Popular IaaS Vendors include:
- Amazon Web Services
Platform as a Service (PaaS)
PaaS allows organizations to rent virtualized servers and services in order to run existing applications as well as for application development and testing purposes. The benefit of this service is that geographically dispersed teams can easily work together through it and features can be easily changed and upgraded as needed. The development aspect of PaaS also allows for advanced data analytics applications to be customized to an organization’s specific needs, developed and then run through the service.
Popular PaaS Vendors include:
- Google Apps
- Windows Azure
Software as a Service (SaaS)
SaaS allows customers to access particular ready-made applications over a network. This often requires organizations to use multiple applications in order to cover all of the necessary business areas for effective data management. Like most already prepared applications, administration is easier, compatibility and collaboration opportunities are better and they are updated and patched automatically. However, the downside is they can’t be altered as through a PaaS in order to conform better with your specific business and data analytics needs.

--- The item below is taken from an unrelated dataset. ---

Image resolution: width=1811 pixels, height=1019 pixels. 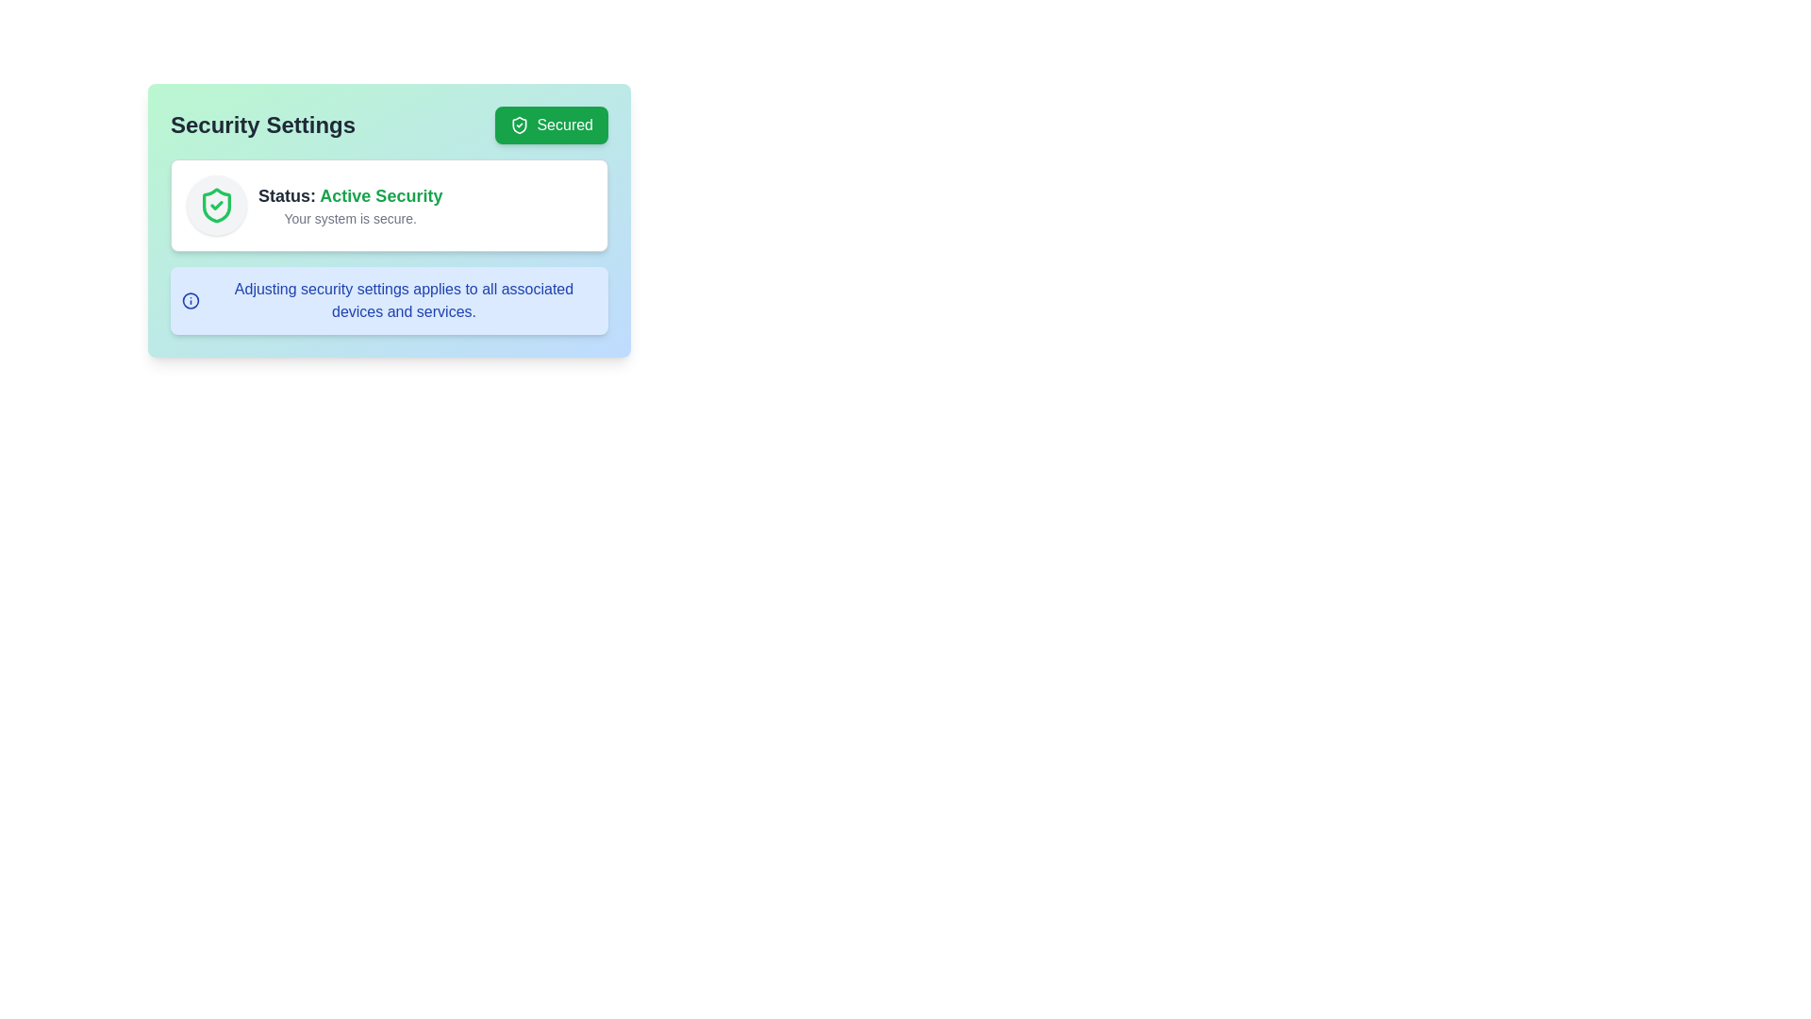 I want to click on the informational icon in the blue notification bar that indicates important security settings information, so click(x=191, y=300).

Popular SaaS Vendors include:
Which Cloud is the Best?
While organizations can elect to use just one cloud service these tools are so different that they can actually perform best when used together in order to cover all the key analysis elements. Smaller organizations benefit the most from using these various cloud service providers to purchase software applications and rent the virtualized servers and computing power they need. In this way, it provides access to the latest technology available for rapid computing, collaboration and storage for only a fraction of the cost. Since these organizations are small they only need to rent minuscule space on a server and can increase or decrease as needed in order to perform better and also reduce any unnecessary costs.
Larger organizations can also utilize these tools but they also need to consider how much equipment they are outsourcing and if it would be more cost efficient to build their own infrastructures and platforms. There is a lot of choice and flexibility in the cloud, which makes it certain that any organization can find the solutions they need but without proper planning, the trial and error of finding the right solutions can really cost a company.